Healthcare Reform Update – March 2010

The House passed the Senate’s Healthcare Reform Bill (see below for highlights) on Sunday, and the President signed it into law on Monday. The House then passed a companion bill that would bring changes to the Senate bill.  Some of these changes include:

More subsidies for lower income individuals and families to help purchase health insurance.
A push back from 2014 to 2018 on the tax to be imposed on expensive “Cadillac” health insurance plans; the premium level establishing a plan as a “Cadillac” plan has been increased, as well.

The slow reduction of the Medicare Prescription Drug benefit “donut hole” beginning this year; seniors who hit this gap in 2010 would receive $250 to offset costs.

A cut of $200 billion in subsidies that go to insurers who offer private alternatives to Medicare.

An increase in Medicaid payments to doctors to align with Medicare rates to help ensure there will be enough doctors to handle the newly insured.

An increase to the Medicare tax for individuals earning over $200,000 and couples earning over $250,000 annually. This tax would also apply to investment earnings such as dividends.

Removal of the, “Cornhusker Kickback” provision that has angered many.

An additional tax for taxpayers with adjusted income more than $200,000 ($250,000 for joint filers) of 3.8% tax on net investment income (such as interest, dividends, capital gains).
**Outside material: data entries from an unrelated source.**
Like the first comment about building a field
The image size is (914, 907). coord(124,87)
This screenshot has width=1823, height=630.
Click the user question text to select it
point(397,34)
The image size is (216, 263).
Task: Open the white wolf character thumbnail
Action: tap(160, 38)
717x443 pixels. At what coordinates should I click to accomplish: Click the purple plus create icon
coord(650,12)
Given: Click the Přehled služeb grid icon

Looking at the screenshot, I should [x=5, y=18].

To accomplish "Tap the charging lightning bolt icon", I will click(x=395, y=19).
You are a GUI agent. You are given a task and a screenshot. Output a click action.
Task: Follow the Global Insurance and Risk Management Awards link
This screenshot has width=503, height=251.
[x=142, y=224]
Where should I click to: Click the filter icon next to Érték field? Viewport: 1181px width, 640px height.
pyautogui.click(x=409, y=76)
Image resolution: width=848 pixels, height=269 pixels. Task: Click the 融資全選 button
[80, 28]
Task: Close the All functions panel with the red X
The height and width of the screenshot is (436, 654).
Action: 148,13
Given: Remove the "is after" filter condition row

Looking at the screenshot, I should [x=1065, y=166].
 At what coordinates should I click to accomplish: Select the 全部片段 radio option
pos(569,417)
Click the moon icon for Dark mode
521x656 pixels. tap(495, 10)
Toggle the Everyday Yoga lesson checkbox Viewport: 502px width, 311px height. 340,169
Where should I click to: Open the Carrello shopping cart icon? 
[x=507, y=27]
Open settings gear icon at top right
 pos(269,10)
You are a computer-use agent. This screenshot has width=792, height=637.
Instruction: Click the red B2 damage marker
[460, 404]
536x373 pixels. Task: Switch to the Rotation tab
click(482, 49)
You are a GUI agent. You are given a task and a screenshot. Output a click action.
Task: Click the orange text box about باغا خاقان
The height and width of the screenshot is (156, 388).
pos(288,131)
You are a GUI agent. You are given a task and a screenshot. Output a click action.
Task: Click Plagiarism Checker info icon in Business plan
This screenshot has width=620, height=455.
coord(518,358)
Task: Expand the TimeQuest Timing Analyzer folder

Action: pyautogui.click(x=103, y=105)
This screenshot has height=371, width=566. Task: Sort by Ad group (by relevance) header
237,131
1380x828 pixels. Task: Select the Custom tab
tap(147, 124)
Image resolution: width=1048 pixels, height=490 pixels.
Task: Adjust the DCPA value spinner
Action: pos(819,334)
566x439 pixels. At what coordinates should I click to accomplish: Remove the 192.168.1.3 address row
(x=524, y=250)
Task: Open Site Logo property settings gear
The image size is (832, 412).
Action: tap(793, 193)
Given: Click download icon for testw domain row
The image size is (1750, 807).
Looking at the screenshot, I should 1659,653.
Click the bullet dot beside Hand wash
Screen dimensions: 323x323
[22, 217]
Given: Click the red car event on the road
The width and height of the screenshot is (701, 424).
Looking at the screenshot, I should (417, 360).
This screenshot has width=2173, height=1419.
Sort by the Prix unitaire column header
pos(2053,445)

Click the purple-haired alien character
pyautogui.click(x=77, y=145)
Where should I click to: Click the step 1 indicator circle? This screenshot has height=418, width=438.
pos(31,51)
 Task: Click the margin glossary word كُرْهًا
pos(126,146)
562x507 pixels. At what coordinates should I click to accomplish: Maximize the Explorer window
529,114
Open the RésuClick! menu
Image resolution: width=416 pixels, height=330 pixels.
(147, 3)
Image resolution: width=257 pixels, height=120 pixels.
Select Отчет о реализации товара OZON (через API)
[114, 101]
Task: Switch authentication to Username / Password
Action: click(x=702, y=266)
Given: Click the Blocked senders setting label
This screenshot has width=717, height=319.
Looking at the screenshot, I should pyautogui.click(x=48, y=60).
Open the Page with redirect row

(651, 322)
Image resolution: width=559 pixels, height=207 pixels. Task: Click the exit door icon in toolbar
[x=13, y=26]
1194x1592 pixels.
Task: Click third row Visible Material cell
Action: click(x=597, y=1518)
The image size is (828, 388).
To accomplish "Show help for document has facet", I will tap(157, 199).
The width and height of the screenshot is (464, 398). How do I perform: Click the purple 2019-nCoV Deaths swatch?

At the beginning of the year, we sent a comparison of the highlights of the House and Senate bills. Below is a recap of the Senate bill with possible changes passed by the House highlighted in yellow.

Senate Bill

States must establish an “American Health Benefit Exchange” to facilitate the purchase of qualified health plans.

Health Insurers are able to offer coverage outside of an “Exchange”.

Puts forth the ability for insurers to allow the purchase of individual insurance across state lines.

Rebate for enrollees if more than 20% for group and 25% for individual of premium revenue is spent on non-claims costs.


Hospitals need to make public a list of the hospital’s standard charges.

All plans must include minimum criteria, or “Essential Health Benefits”.

Plans may not impose preexisting condition limitations.

Also requires guarantee issue, but issuers may establish special enrollment periods and not accept applicants outside of this period.

Individual and small group health plan’s rates may vary only by:

  • family structure
  • community rating area
  • actuarial value of the benefit
  • age (not more than 3 to 1)
  • tobacco use (not more than 1.5 to 1)

Requires plans to offer coverage to dependents to age 26.

Plans may not establish lifetime benefit limits.

Plans may not impose cost-sharing on preventive care services.

Employer-sponsored plans may not impose deductibles over $2,000 individual/$4,000 family.  This limit may be increased annually by reimbursement amount available under FSA and an amount calculated under the Act.

Employers with more than 200 employees that offer coverage must automatically enroll new full-time employees. 


Employers must include cost of employer-sponsored coverage on an employee’s W-2.


Employers with more than 50 employees who do not offer qualifying coverage and has at least one employee receiving premium assistance must pay $750 annually for each full-time employee. Increased to $2,000 per full-time employee annually.


Fees imposed if waiting periods are longer than 30 days.

Some tax credit available for smaller employers.

Agents and brokers are permitted to serve as Navigators and may continue to enroll individuals in qualified health plans offered in an “Exchange” and assist in applying for premium tax credits and cost-sharing credits.

A voluntary community health insurance option will be available through “Exchanges”.

Starting in 2014, individuals who fail to maintain coverage anytime during the year will have a $95 penalty imposed increasing to $750 in 2016.  Changed to the greater of $695 per year or 2.5% of income.

Beginning January 2011, expenses for over-the-counter medications will be prohibited for reimbursement under HSAs and FSAs.

FSAs are limited to $2,500 for unreimbursed medical spending accounts.

Imposes a five percent excise tax on voluntary cosmetic surgery and medical procedures.